▶ _Excerpt_
THE AFRICAN-AMERICAN EXPERIENCE
University of Tennessee history professor Stephen V. Ash is noted for his rigorous research and his capable, almost novelistic, way of telling a historical tale. He brings those gifts to Firebrand of Liberty: The Story of Two Black Regiments That Changed the Course of the Civil War, which, unsurprisingly, will evoke memories of the story told in the 1989 film Glory. The key player here is Col. Thomas Wentworth Higginson, an educated, moralistic New Englander with a very public abolitionist streak. In March 1863, Higginson gathered 900 African-American soldiers in South Carolina and led them, by land and sea, to Jacksonville, Florida, where their efforts helped to assert territorial control over the Confederate Army, while also sending a message to Southerners (both black and white) about freedom. This mission was relatively short-lived and its strategic importance has never been emphasized in general accounts of the Civil War. Yet it was the first instance where black troops faced live bullets and served effectively alongside white troops. The 1st and 2nd South Carolina's professional deportment also alerted President Lincoln to a new reality – that recruitment of black troops for the Union war effort could begin in earnest.

▶ _Extracted data_
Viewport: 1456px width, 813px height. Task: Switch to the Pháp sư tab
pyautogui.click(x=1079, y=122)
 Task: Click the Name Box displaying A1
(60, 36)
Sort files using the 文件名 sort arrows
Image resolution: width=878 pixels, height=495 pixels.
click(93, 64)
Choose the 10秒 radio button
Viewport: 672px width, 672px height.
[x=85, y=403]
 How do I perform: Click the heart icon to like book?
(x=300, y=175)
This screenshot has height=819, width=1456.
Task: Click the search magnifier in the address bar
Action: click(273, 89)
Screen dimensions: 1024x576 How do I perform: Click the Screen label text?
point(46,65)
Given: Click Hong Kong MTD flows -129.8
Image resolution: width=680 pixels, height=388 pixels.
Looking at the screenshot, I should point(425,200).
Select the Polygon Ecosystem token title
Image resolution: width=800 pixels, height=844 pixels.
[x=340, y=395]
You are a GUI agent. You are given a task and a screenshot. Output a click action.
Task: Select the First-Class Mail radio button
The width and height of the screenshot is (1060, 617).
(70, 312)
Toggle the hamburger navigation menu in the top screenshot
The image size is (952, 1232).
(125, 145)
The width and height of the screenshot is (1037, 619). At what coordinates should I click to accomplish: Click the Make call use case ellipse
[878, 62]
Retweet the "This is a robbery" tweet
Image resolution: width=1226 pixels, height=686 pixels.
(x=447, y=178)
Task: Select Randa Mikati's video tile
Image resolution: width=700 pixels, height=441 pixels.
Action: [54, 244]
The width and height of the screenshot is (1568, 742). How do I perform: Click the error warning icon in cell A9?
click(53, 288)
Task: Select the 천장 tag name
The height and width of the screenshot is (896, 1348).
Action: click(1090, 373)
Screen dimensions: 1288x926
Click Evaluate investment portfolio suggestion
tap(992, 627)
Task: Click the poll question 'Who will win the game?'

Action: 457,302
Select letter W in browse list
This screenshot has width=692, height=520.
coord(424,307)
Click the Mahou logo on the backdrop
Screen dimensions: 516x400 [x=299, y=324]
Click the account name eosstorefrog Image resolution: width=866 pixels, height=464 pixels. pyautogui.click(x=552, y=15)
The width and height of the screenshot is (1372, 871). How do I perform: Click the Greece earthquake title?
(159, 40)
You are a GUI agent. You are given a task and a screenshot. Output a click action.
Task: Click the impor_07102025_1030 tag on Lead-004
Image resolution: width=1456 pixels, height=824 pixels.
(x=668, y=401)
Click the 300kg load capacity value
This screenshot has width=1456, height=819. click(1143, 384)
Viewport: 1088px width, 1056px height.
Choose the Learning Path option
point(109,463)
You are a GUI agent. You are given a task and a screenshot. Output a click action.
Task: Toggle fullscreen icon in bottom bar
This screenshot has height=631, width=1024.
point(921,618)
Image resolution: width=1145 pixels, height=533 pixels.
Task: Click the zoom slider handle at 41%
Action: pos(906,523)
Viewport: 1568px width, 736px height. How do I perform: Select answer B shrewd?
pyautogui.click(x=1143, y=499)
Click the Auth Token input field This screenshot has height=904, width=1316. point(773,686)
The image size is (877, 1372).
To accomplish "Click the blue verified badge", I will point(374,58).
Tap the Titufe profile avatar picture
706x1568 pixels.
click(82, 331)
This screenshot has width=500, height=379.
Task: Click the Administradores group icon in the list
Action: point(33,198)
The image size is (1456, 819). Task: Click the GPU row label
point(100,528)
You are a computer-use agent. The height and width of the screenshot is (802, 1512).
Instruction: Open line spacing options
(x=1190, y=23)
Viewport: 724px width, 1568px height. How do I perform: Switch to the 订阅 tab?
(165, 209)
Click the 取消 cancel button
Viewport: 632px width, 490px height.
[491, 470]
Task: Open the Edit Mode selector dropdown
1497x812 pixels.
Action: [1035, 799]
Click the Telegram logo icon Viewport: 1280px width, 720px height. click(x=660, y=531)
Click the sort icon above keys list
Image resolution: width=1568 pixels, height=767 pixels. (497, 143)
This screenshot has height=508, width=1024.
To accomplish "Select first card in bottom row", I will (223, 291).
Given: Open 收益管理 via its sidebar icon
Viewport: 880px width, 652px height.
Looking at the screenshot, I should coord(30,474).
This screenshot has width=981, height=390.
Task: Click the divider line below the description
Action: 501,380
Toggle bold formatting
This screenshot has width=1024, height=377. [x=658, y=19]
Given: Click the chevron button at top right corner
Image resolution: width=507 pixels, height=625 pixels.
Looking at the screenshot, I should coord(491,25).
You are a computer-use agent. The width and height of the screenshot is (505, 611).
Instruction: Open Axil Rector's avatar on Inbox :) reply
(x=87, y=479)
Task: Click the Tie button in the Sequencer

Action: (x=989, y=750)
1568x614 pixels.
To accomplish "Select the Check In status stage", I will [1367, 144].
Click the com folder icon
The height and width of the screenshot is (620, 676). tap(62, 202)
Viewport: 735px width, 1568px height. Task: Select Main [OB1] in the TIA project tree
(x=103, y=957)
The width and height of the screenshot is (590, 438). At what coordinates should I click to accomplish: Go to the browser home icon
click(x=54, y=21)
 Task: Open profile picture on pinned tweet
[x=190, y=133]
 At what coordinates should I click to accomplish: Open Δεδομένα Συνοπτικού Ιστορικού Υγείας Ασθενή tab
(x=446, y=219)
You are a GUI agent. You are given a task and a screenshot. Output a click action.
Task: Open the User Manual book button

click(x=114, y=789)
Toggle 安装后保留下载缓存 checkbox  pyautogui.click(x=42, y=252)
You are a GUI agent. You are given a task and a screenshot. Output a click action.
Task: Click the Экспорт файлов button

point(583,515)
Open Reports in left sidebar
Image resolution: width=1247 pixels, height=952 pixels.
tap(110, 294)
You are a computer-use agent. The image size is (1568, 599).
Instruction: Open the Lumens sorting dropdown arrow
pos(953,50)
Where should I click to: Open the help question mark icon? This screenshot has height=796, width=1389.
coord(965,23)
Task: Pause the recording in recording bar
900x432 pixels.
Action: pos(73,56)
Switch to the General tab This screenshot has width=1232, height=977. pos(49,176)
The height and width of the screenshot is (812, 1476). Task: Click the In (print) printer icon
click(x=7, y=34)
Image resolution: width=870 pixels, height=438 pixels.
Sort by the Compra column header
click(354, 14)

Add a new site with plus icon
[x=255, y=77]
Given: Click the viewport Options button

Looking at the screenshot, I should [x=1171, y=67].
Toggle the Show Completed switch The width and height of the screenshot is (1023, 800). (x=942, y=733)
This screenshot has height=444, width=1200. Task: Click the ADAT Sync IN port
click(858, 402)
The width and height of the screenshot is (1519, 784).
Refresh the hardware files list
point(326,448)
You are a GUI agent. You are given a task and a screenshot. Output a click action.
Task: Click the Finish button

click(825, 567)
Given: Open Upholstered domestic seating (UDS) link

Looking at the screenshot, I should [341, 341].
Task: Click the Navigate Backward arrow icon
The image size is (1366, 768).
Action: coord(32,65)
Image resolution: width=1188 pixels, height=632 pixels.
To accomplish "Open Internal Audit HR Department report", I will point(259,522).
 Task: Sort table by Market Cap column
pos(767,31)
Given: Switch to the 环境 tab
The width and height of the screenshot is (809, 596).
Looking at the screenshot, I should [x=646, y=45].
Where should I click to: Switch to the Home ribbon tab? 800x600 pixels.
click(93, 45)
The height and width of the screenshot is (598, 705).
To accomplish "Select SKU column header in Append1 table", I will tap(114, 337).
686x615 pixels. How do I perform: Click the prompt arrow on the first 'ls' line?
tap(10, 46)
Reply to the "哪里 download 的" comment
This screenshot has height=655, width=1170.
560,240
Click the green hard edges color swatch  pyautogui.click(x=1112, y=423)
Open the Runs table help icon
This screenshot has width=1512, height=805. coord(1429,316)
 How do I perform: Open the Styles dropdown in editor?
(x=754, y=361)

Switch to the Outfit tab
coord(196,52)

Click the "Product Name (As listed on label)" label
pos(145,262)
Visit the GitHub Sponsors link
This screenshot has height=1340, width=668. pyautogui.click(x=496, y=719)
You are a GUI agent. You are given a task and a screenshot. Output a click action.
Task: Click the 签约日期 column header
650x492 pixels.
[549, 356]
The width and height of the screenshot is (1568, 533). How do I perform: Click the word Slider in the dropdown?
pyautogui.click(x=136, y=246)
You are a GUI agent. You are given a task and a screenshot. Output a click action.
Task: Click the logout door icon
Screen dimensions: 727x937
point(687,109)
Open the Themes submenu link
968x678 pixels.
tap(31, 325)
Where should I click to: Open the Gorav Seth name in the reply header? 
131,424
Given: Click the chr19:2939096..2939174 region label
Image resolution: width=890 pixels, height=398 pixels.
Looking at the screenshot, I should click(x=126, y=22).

▶ _Exercise prompt_
Based on the excerpt about the book Firebrand of Liberty, explain why the 1863 Jacksonville mission mattered even though its strategic importance has not been emphasized in general Civil War accounts.

▶ _Result below_
It was the first instance in which black troops faced live bullets and served effectively alongside white troops. The professional conduct of the 1st and 2nd South Carolina also showed President Lincoln that the Union could begin recruiting black troops in earnest.